# WHAT THE EXERCISE ASKS
Reproduce precisely the lines of the listing below, starting with the line that contains "Task: Click the globe icon beside 网页反病毒" and stopping after the line that contains "You are a computer-use agent. 700x412 pixels."; include nothing else.
**** SOURCE MATERIAL ****
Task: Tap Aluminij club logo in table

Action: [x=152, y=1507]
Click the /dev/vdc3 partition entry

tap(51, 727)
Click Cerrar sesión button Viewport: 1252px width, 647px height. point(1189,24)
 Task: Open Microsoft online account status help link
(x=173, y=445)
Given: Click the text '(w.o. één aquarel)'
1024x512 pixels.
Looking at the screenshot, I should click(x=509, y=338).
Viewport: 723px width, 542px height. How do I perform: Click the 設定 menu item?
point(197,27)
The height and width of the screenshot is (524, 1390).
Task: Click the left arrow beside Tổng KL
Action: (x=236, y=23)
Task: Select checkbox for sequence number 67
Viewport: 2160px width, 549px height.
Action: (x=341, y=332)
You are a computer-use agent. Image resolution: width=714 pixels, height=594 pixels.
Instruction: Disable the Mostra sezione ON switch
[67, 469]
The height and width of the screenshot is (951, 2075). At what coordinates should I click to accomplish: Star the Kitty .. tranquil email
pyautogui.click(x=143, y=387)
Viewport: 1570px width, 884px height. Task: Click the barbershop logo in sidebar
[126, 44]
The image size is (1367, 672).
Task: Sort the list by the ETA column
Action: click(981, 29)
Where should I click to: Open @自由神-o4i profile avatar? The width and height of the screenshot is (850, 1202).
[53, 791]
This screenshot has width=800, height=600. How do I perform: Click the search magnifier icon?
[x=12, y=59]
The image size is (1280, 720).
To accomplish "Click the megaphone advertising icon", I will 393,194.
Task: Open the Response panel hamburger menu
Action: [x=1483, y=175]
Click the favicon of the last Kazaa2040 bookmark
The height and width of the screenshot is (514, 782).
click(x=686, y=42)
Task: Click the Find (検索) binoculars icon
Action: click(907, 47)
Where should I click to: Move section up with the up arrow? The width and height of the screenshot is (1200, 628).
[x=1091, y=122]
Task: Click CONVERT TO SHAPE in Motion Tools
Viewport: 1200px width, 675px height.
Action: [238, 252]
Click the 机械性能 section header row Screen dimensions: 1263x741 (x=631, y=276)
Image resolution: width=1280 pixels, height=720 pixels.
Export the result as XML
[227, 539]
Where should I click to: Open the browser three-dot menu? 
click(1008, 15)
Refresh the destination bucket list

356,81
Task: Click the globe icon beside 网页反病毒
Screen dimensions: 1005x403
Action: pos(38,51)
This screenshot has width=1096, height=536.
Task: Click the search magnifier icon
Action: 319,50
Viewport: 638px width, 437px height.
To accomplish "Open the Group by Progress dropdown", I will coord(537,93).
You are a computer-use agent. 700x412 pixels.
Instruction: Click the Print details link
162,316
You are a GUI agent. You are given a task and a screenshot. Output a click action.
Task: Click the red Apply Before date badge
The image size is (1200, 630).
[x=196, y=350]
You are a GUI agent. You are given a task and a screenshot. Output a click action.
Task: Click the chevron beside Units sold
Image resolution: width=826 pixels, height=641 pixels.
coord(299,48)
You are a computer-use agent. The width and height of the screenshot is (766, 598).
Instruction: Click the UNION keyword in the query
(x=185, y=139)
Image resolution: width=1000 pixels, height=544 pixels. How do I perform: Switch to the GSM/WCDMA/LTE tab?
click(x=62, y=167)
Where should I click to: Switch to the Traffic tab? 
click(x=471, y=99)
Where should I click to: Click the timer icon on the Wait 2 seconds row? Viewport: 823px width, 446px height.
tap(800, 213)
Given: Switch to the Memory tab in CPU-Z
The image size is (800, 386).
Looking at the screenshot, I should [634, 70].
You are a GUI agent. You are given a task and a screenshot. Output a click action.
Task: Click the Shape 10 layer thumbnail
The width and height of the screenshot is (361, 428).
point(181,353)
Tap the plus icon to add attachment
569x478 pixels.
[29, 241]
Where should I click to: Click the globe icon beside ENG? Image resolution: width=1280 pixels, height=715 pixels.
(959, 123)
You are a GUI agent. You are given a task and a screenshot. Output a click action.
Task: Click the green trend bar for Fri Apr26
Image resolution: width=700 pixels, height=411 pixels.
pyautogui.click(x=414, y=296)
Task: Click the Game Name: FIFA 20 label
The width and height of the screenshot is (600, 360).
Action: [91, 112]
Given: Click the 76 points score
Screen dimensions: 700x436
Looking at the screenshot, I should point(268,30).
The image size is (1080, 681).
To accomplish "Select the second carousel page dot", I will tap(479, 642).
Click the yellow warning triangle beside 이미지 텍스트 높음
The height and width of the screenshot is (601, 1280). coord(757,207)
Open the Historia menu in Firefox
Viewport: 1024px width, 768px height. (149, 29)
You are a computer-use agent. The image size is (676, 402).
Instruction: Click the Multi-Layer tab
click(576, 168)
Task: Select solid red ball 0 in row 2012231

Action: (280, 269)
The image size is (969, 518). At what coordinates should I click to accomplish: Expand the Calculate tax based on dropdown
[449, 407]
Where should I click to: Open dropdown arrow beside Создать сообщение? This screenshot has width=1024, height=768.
****
# COMPLETED EXERCISE
Task: Click the globe icon beside 网页反病毒
Screen dimensions: 1005x403
Action: pos(38,51)
This screenshot has width=1096, height=536.
Task: Click the search magnifier icon
Action: 319,50
Viewport: 638px width, 437px height.
To accomplish "Open the Group by Progress dropdown", I will coord(537,93).
You are a computer-use agent. 700x412 pixels.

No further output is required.